After losing out to Beyoncé Knowles, Katy Perry and boyfriend Russell Brand (left) hit the EMI Grammy after-party at the new W Hollywood Sunday night, a venue that came in to focus for the first time this weekend as the host of multiple high profile bashes.
The comic-singer pair were inseparable on the music scene across the weekend, hitting Clive Davis’ annual A-list bash at the Beverly Hilton the night before. (Below right, Davis saddles up to Barbra Streisand, who got her greatest hits sung back to her by Oscar winner Jennifer Hudson earlier in the night.)
Instead of Grammy week, it felt like Miami’s “Art Basel” festival had arrived in L.A. on Thursday night.
Drew Barrymore, Rachel Griffiths and Anthony Kiedis cruised 50 of the top international art galleries at the VIP opening-night reception for Art Los Angeles Contemporary at the Pacific Design Center.
Neil Patrick Harris (below left with ALAC director Tim Fleming) ran into Stacy Keibler, who recently guest-starred on Harris’ “How I Met Your Mother’s” 100th episode. Harris, a collector himself, had nicer things to say about Jennifer Lopez‘s upcoming appearance on the CBS hit than he did when the producers stunt-cast another pop star, Britney Spears.

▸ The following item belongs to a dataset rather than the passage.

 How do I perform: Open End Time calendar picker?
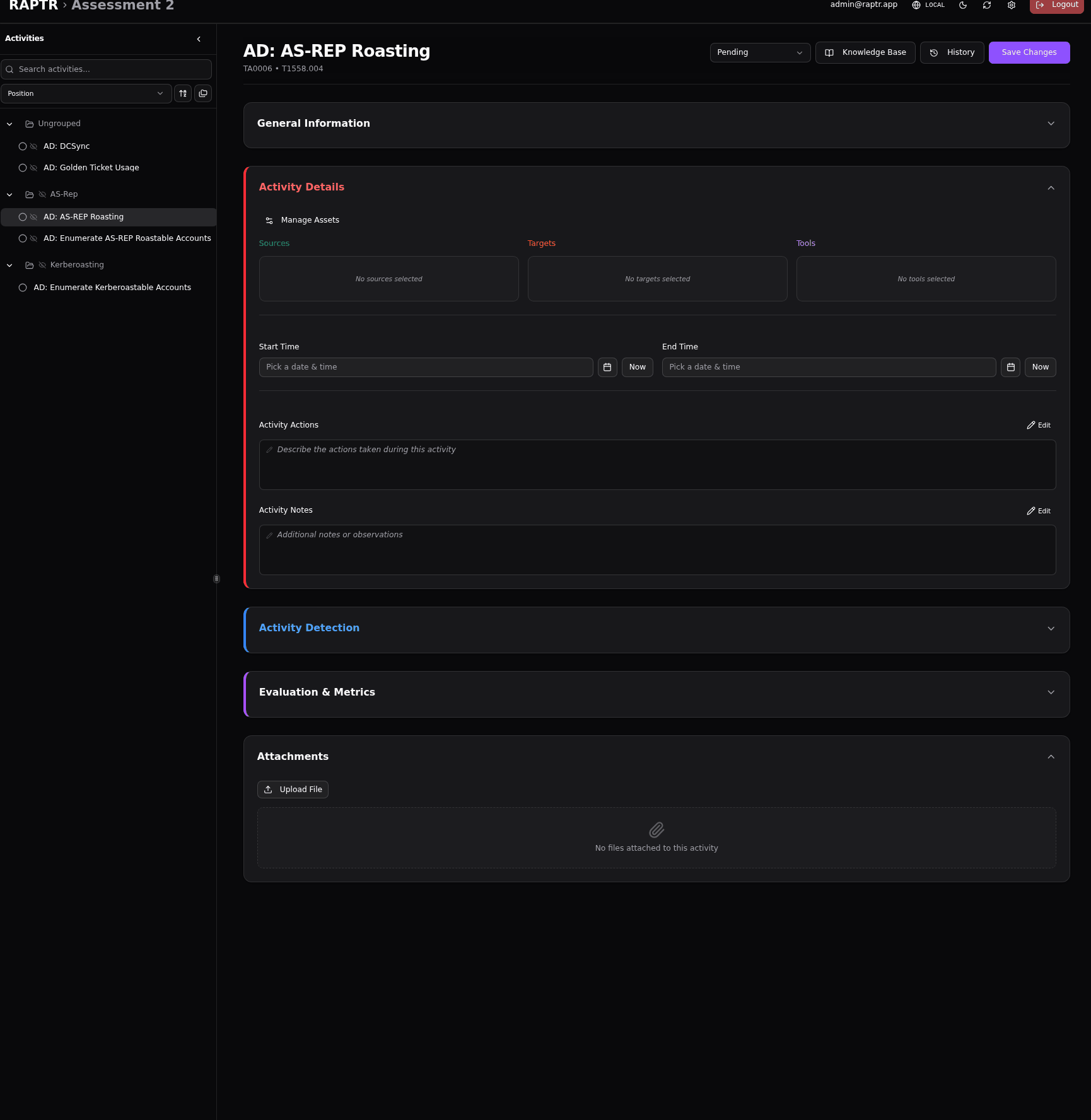coord(1010,367)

Meanwhile, 2,500 of will.i.am‘s invited guests simultaneously asserted their VIP status to get in to the producer and Dipdive’s first annual Data Awards at the Palladium in Hollywood. In addition to a Black Eyed Peas medley, Kelly Rowland and Kelis performed for a broad cross-section of notables — Malin Ackerman (riding the high from good Sundance buzz), Mayor Antonio Villaraigosa and Oscar de la Hoya, among others.
Later, the party king himself,Diddy, and John Legend snuck in to surprise boldfacer friends and people watchers perched above the crowd in Bacardi’s twin VIP balconies.
In a rare industry deferment of credit for a monster success, will.I.am called David Guetta to the stage to honor his under-reported contribution to the Peas’ 2009 ubiquity. Guetta collaborated on the globally overplayed and overused (usually as a music cue in video packages) “I Gotta Feeling” and went home with two data awards — “Diamond” edition Blackberry Bolds.
It was the end of a long day for “Mr. Am,” as he premiered Gillete’s Uncut rock-doc film series with fellow cross-genre musicians Mark Hoppus and Tim McGraw at the Grammy Museum at L.A. Live 14 hours earlier.